(Collected data)

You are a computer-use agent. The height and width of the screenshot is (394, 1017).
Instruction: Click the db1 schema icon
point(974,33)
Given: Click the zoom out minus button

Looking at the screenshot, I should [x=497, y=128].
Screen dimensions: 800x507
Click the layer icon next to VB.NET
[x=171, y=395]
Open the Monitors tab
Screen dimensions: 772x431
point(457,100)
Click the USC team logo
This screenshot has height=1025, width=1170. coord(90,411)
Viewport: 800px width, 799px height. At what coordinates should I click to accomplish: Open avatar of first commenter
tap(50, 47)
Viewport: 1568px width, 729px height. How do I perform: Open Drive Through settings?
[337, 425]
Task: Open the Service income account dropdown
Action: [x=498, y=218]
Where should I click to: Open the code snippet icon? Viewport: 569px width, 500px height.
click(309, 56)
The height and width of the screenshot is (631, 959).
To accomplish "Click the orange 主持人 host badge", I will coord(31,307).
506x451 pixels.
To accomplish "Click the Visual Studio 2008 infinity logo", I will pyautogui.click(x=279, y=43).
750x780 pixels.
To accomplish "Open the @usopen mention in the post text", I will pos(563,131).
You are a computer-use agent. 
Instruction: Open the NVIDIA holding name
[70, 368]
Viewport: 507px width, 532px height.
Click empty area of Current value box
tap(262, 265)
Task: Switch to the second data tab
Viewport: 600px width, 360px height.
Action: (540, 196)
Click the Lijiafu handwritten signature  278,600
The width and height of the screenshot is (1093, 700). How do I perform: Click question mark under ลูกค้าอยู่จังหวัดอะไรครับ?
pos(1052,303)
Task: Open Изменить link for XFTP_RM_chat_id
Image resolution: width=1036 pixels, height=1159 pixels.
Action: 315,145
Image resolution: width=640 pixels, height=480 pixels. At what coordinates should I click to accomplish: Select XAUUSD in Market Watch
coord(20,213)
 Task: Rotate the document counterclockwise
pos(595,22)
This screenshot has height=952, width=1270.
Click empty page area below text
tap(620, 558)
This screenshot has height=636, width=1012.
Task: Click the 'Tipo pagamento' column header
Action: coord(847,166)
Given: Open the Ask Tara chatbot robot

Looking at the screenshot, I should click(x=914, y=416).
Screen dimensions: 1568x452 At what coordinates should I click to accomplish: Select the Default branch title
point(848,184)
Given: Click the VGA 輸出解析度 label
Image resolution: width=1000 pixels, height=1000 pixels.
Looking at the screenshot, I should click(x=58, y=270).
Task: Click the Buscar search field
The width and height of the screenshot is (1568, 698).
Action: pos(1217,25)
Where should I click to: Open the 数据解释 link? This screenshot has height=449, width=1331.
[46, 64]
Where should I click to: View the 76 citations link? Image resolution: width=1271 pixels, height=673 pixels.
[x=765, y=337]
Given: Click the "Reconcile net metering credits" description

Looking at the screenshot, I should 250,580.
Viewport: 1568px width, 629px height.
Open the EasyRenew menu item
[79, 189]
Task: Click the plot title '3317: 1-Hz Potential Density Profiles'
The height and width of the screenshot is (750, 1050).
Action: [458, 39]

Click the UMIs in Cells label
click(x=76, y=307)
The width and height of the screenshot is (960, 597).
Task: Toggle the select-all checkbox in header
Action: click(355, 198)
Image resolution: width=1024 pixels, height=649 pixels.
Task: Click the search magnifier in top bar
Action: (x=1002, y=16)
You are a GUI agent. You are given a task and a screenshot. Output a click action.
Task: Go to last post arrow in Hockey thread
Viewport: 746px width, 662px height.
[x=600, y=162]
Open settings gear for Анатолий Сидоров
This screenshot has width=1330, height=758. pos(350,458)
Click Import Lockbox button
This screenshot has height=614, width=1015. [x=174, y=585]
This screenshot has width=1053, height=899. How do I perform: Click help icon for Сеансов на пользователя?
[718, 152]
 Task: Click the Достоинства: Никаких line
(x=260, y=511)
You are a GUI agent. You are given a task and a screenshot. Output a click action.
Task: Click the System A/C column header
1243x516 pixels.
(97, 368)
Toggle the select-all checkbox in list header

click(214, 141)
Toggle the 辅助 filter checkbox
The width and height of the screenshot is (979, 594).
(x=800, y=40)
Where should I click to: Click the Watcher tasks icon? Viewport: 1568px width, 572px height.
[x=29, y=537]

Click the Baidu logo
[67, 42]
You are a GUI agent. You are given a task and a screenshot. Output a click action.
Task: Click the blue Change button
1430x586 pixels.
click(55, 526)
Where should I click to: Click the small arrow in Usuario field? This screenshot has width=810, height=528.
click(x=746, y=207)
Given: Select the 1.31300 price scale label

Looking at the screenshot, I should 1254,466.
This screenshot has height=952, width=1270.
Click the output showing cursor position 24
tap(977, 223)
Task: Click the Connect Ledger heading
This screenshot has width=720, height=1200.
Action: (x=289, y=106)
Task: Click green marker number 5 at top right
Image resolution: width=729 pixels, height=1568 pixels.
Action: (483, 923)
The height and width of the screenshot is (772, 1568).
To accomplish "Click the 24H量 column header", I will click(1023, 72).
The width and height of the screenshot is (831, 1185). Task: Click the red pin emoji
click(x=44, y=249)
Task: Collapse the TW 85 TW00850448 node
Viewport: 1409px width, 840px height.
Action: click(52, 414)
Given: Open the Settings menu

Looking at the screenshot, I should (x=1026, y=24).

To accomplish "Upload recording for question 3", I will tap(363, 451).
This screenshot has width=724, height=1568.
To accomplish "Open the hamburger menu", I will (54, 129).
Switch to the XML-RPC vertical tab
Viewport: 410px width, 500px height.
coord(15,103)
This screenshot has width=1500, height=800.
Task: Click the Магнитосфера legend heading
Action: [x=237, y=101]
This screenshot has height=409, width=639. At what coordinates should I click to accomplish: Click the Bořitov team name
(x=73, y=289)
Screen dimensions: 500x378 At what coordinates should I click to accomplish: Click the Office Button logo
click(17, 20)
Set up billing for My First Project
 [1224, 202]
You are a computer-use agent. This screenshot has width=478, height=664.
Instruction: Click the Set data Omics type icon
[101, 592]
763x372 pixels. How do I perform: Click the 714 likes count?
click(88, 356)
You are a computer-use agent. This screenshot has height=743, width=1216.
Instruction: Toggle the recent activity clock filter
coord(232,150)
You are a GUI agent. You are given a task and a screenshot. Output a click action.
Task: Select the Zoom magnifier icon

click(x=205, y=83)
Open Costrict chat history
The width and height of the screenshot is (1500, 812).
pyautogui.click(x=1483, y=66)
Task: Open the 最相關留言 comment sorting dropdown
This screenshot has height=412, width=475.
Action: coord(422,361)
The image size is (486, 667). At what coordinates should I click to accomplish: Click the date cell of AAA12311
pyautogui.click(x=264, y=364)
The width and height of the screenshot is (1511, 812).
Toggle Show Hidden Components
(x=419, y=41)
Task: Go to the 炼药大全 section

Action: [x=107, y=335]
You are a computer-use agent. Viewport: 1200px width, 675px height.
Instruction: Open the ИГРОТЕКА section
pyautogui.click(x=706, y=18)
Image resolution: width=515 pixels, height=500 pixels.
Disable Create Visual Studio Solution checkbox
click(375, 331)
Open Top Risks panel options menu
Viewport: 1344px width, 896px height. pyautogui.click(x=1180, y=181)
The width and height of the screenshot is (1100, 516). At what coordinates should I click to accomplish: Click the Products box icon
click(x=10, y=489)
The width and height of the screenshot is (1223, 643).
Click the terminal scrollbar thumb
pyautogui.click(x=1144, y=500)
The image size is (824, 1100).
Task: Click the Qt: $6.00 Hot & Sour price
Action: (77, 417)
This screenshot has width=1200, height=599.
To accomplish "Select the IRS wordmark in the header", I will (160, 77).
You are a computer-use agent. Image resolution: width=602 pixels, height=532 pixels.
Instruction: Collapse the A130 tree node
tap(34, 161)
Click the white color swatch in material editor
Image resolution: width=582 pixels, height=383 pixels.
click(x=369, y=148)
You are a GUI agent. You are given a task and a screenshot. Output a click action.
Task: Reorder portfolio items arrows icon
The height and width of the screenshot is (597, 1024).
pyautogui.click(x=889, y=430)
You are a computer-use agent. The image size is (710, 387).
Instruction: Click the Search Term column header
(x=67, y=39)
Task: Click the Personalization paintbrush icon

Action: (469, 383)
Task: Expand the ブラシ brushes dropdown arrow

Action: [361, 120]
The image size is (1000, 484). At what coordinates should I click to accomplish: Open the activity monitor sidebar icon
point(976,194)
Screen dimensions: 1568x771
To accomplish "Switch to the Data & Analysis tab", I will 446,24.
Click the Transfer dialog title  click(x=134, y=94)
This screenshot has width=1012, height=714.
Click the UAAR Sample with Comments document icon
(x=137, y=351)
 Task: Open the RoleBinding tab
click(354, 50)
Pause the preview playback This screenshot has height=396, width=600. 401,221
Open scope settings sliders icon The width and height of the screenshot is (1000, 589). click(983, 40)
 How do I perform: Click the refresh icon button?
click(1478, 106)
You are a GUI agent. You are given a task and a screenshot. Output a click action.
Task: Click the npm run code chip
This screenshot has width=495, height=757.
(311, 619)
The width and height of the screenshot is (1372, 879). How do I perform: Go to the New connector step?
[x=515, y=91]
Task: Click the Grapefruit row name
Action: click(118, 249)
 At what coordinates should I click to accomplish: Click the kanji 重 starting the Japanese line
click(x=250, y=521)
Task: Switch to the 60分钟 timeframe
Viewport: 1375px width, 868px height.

◆ Work item ◆
With the data above as the source, tally the lines that include the string "computer", and give that figure alone.

◆ Answer section ◆
7